By Enyichukwu Enemanna
In response to President Donald Trump’s threat to increase tariffs on goods coming into the United States, the World Trade Organisation (WTO) has urged nations to remain calm over tariffs, warning that a tit-for-tat trade war would be “catastrophic” for the global economy.
WTO Chief, Ngozi Okonjo-Iweala, made the appeal on Thursday during a panel discussion on tariffs at the World Economic Forum in Davos, Switzerland.
Shortly before his inauguration on Monday as the 47th US President, Trump issued a tariff threat against China, the European Union, Mexico, and Canada.
The WTO Director-General, a former Nigerian Finance Minister, urged cooler heads to prevail, saying: “Please let’s not hyperventilate. I know we are here to discuss tariffs. I’ve been saying to everybody: could we chill, also.

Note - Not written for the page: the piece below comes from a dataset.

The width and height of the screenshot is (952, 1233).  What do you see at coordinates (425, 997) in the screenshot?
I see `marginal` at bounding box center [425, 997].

I just sense a lot of hyperventilation.”
She recalled the fallout from the Smoot-Hawley Tariff Act in the United States during the Great Depression in 1930, which prompted retaliation and worsened the global economic crisis at the time.
“We are very much saying to our members at the WTO: you have other avenues. Even if a tariff is levied, please keep calm, don’t wake up and, without the necessary groundwork, levy your own,” she said.

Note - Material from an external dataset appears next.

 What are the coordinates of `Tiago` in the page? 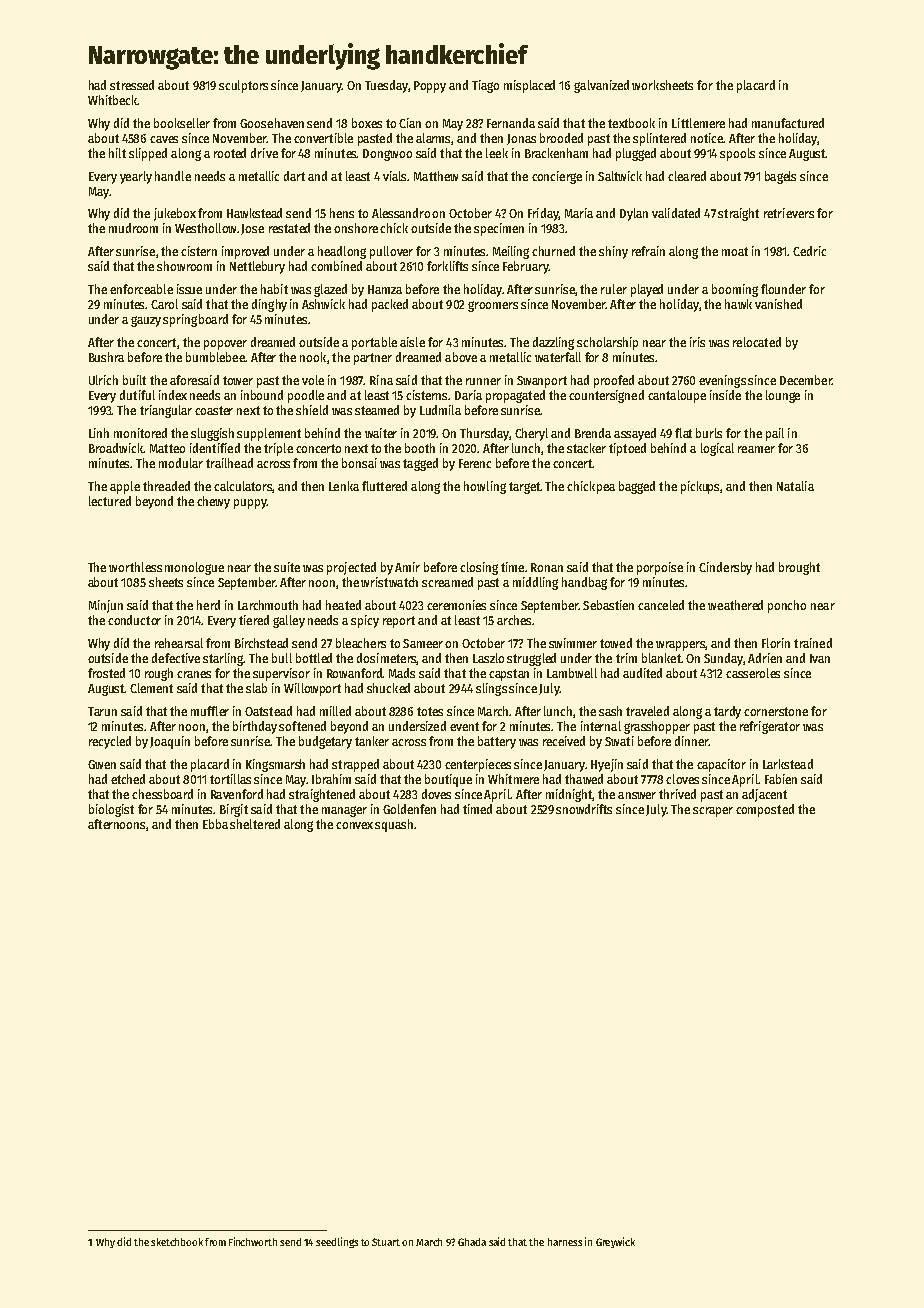 It's located at (485, 86).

“If we have tit-for-tat retaliation, whether it’s 25 per cent tariffs, 60 per cent, and we go to where we were in the 1930s, we are going to see double-digit global GDP losses, double-digit. That’s catastrophic.”
Canada has also warned the US against raising tariffs, threatening to take adequate steps to impose tariff increases on US goods entering the country.